The task:
The response must contain every line below in which "link" appears.

Source records:
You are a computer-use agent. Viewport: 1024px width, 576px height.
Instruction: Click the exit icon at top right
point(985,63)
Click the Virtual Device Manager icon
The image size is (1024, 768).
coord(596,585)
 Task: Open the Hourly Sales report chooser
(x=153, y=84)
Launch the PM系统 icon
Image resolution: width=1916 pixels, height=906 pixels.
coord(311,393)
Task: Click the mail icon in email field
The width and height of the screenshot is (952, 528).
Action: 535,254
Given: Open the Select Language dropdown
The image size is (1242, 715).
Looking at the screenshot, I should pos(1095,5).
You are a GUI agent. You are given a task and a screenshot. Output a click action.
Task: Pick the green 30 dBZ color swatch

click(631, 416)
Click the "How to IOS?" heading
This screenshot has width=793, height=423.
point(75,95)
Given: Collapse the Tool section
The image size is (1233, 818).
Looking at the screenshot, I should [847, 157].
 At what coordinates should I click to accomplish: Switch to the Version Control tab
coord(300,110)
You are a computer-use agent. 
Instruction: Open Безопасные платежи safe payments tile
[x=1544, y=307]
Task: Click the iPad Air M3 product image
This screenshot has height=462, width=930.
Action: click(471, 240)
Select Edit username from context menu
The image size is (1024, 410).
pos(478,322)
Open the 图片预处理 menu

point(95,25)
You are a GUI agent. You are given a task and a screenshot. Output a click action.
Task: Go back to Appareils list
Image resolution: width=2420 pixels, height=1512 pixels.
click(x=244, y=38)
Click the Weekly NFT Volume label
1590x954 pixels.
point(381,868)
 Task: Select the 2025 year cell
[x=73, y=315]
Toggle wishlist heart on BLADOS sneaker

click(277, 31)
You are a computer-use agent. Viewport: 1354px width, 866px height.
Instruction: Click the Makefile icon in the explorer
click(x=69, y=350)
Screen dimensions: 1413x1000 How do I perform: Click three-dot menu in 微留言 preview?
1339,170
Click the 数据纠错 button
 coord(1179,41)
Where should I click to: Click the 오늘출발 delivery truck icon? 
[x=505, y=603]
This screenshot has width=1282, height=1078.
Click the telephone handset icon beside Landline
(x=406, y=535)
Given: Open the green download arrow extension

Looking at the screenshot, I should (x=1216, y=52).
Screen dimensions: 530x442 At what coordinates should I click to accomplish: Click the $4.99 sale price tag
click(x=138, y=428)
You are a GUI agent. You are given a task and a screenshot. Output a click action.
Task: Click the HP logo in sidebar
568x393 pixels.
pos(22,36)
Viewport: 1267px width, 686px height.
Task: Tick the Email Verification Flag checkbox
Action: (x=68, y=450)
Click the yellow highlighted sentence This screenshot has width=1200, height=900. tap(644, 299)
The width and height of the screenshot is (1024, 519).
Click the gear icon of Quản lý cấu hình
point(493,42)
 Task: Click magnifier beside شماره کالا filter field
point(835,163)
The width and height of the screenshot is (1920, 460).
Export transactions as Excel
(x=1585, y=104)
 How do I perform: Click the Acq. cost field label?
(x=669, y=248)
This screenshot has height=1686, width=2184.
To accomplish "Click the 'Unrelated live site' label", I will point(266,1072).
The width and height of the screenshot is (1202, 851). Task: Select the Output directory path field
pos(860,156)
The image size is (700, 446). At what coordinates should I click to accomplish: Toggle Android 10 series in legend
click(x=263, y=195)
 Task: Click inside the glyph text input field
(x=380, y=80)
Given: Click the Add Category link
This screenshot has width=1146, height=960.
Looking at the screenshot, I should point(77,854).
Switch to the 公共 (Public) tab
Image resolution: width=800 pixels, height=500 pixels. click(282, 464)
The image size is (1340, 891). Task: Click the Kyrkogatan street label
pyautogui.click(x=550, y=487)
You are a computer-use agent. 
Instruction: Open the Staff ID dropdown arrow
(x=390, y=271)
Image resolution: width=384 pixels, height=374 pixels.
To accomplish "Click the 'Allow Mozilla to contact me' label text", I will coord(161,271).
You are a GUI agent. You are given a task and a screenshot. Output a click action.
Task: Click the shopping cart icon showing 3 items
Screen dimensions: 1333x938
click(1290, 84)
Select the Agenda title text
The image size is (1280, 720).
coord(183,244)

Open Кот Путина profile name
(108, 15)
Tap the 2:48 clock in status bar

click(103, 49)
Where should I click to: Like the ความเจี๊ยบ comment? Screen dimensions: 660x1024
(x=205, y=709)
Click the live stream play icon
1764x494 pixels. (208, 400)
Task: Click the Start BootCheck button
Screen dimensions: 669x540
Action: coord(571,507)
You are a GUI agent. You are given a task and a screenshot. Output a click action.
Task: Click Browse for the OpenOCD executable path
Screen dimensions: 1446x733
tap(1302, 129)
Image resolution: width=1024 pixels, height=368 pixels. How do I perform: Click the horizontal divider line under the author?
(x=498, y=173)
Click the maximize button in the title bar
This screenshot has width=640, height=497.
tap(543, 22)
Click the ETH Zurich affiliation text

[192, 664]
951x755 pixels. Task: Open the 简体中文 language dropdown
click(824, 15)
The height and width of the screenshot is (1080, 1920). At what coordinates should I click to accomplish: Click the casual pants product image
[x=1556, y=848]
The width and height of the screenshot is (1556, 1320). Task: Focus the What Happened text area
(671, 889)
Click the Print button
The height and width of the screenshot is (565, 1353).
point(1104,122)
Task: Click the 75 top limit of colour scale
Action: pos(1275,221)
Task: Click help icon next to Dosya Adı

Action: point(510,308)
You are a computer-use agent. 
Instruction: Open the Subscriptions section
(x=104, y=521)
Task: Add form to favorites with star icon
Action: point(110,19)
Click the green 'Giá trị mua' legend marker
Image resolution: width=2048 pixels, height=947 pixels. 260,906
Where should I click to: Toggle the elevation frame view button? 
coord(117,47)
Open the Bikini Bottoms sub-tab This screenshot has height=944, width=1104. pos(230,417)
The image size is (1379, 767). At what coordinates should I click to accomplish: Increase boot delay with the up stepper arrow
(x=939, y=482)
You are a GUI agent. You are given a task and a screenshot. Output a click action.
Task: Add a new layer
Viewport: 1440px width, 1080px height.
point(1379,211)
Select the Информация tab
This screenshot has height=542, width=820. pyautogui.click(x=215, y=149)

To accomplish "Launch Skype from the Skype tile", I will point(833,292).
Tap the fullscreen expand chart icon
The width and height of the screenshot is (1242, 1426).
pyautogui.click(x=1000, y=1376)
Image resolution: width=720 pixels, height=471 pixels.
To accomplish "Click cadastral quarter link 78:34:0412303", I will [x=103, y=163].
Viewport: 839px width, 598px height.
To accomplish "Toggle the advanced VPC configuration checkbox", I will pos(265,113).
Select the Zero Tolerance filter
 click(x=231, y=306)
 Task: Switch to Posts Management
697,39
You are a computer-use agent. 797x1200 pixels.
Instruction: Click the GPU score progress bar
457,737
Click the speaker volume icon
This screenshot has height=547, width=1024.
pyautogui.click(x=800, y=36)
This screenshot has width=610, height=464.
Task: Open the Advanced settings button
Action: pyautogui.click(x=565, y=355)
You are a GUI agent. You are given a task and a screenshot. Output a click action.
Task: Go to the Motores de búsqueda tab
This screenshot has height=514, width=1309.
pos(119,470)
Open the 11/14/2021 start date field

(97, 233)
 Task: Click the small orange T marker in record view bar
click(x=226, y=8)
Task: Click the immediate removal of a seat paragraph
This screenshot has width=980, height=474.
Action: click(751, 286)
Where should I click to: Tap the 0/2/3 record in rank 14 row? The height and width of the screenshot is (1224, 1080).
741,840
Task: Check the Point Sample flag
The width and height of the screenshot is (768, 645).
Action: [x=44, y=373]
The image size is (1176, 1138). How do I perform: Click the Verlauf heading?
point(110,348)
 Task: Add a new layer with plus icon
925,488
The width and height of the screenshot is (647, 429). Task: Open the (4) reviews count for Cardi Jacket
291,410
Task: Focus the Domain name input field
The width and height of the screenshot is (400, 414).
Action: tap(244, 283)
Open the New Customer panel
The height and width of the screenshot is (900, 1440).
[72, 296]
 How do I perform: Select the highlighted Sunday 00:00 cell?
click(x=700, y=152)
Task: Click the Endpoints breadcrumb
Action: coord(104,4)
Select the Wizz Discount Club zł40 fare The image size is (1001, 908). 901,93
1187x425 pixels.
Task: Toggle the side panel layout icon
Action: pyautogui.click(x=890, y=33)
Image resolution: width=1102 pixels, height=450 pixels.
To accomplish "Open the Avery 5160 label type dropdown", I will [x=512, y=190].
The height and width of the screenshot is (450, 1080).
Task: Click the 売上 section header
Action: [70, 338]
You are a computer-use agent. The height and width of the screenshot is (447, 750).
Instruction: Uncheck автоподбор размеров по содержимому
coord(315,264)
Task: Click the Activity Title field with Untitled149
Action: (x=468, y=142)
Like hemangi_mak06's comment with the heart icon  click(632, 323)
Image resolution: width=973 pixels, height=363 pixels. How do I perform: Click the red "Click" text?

Response for this exercise:
Given: Click the Add Category link
To accomplish "Click cadastral quarter link 78:34:0412303", I will [x=103, y=163].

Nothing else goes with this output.